This is often how I feel.
I'll have some good spells and then I feel this way, which isn’t always discouraged nor is it overwhelmed.
Nonetheless, the feeling just beats me down. It causes me to not want to get a good workout in or just sleep.
All of the good things that I have planned to do sometimes get lost in the fog of feeling this way and it is hard many times to fight through.
This week has been that entire way even though I’m going tomorrow to visit my grandmother in Pennsylvania.
Yes, it has been a tough 2014 so far.
So you could say that some of it is to be expected, but there are some other issues at play too.
It is hard when you spend the bulk of your time alone.
Yes, there are short-term remedies to that state of being, but when the long-term reality sets back in it is feeling of somebody almost sitting on your chest.
Don’t get me wrong: I have great friends.
And, yes, there are some that I can – and would like to – spend more time with, but more often than not they have friends or acquaintances that I, from experience, don’t mix well with.
My friends may or may not know about it, but, regardless, I don’t ever want to drag their world down with my uncomfortableness with those individuals.
I’ve so much as to have driven to a race that doesn’t have an entry fee, but refuse to leave the vehicle and eventually leave the grounds because there were people there that I had long lost respect for.
And I didn’t think that I could be around them without it showing.
Needless to say, I've been greatly challenged. It's hard, but I work through it.
I had written through the paragraph before the last one before a co-worker - at about 2:30 p.m. Thursday - that I don't talk to a lot - just because of job roles, etc. - asked me how I was doing.
I was given the opportunity to let some of the fog dissipate.
I didn't feel weak earlier in the morning expressing to an associate - in my work setting that I was only working with for only the second time - that I was having a rough time in case something didn't come out right.
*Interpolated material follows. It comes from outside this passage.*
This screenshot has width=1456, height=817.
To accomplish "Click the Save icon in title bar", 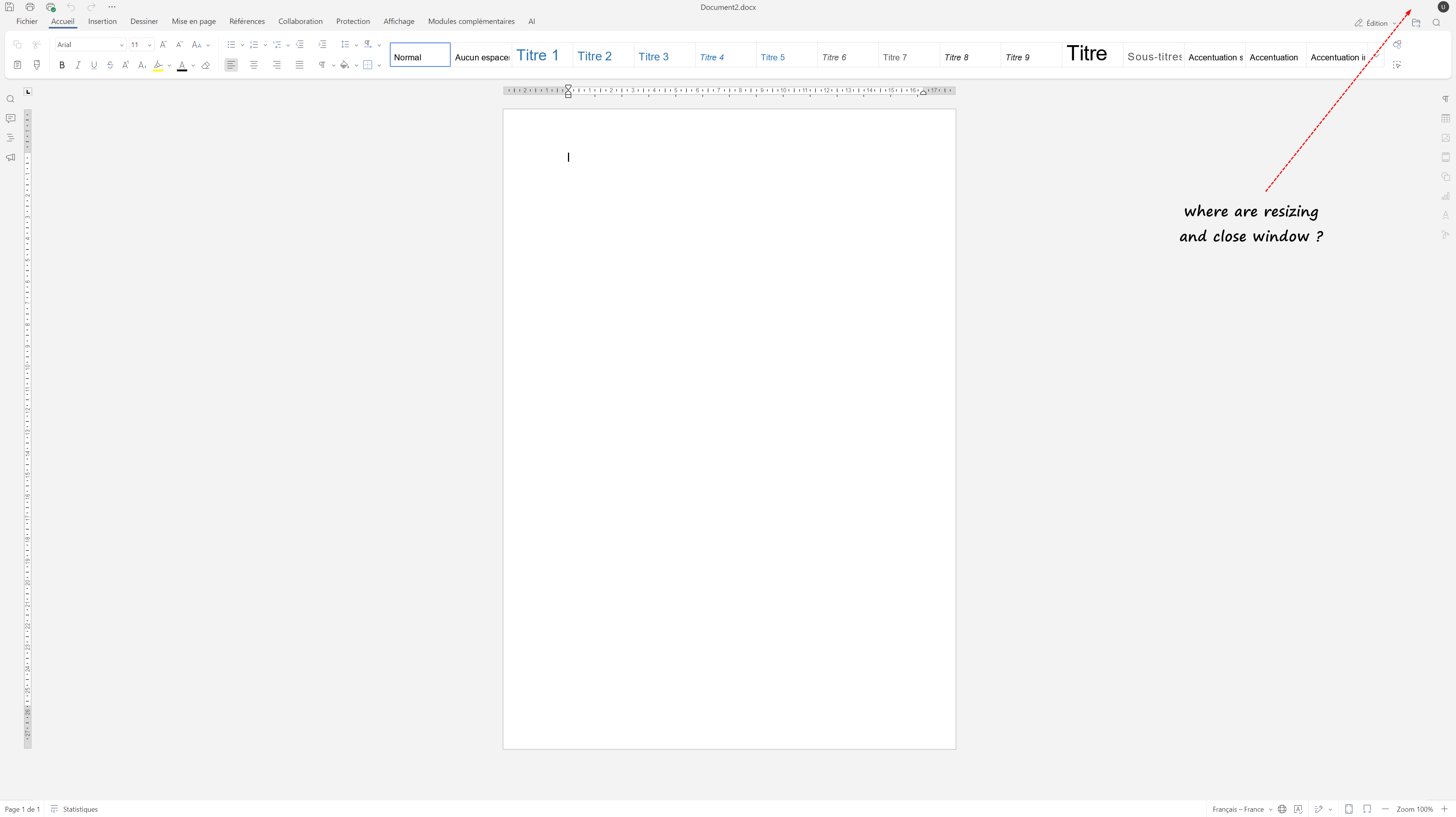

But through the earlier conversations and a phone call to a very good friend of mine who lives in east Texas and is undergoing treatment for prostate cancer, my spirits had lifted as he is such an encouragement in how he is handling all of the challenges that he has faced in the last year and a half.
We both noted that we have great kids. Me one daughter; him, two.
Then when I got home and checked the mail, there was a document that arrived from the IRS that was actually good news - and a big burden off my heart.
I had called my grandmother to discuss when I would be arriving on Friday and what I had planned for the weekend.
All had turned out well enough to go to the gym to workout before coming back to home to finish getting ready to leave in a few hours.
I know that God put some people in the right place to help me through a rough patch and spell.
Some days are harder than the other, but I keep plugging away.
If you're reading, please keep me in your prayers. I'm sure that today isn't going to be the last day that I feel the way that I did. There will be more and once again, I'll need to battle.
However this is a place that I can come, let things go and work them out.
Thanks for listening and in advance for your prayers.